═══ RECORDS SUPPLIED
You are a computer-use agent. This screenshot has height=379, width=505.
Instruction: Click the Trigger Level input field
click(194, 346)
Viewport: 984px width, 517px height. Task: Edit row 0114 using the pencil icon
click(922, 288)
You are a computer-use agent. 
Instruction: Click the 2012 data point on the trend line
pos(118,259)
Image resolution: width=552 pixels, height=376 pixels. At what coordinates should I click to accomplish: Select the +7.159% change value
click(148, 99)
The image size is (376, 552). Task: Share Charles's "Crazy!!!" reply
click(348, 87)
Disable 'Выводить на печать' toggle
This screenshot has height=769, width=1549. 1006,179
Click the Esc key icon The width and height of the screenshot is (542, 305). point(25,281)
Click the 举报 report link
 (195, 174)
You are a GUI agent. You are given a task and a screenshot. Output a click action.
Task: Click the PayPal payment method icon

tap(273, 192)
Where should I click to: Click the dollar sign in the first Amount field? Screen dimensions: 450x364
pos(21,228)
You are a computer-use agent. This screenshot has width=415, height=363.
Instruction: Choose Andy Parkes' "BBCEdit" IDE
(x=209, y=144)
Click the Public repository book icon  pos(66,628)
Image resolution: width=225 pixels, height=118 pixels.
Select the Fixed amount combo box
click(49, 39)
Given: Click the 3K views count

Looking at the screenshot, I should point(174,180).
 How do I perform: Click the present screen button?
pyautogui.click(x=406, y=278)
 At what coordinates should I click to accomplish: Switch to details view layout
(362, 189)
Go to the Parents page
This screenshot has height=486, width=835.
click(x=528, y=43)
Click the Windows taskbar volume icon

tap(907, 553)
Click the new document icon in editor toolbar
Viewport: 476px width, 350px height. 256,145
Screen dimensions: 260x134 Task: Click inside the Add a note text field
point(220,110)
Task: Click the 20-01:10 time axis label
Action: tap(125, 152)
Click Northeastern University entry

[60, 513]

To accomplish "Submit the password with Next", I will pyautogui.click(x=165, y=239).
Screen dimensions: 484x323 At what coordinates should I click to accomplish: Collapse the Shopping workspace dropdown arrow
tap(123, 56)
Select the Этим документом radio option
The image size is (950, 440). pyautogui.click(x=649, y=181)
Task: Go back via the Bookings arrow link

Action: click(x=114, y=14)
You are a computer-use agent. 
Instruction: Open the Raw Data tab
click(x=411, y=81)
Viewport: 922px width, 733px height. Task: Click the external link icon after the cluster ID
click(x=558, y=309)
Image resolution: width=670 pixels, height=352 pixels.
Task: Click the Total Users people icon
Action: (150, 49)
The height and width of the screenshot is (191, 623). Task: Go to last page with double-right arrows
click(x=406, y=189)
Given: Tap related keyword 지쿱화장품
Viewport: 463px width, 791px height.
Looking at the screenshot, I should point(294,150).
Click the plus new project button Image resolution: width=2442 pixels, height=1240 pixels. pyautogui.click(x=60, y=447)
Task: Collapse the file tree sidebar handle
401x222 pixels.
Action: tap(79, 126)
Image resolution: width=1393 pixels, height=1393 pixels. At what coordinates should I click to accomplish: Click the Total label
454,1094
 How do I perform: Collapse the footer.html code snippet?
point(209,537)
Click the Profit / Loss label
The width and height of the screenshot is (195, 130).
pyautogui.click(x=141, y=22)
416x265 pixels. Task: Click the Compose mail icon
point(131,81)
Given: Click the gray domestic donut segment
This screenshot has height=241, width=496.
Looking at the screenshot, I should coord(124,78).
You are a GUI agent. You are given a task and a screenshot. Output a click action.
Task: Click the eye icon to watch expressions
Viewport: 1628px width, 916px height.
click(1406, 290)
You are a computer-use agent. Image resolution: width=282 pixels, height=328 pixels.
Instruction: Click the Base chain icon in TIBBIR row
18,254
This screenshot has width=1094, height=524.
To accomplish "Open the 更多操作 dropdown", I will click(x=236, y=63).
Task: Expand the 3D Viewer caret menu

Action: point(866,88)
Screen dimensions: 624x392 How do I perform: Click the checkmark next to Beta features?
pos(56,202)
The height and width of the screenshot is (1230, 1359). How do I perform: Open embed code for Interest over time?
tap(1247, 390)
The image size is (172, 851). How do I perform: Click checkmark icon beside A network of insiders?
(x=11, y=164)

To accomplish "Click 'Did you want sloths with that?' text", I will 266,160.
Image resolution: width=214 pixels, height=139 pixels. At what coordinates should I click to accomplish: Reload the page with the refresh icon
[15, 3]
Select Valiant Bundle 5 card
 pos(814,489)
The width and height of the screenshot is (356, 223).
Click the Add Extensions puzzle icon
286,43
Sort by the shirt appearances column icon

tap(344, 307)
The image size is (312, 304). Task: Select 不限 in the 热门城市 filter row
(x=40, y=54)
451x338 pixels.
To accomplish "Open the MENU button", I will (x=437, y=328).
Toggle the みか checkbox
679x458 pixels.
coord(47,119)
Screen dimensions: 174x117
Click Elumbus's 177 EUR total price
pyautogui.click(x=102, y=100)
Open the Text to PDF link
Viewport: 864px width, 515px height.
══════
→ ABOUT THIS TASK
What number of lines in the records hold "computer"? Reply with that number alone.

→ ANSWER
5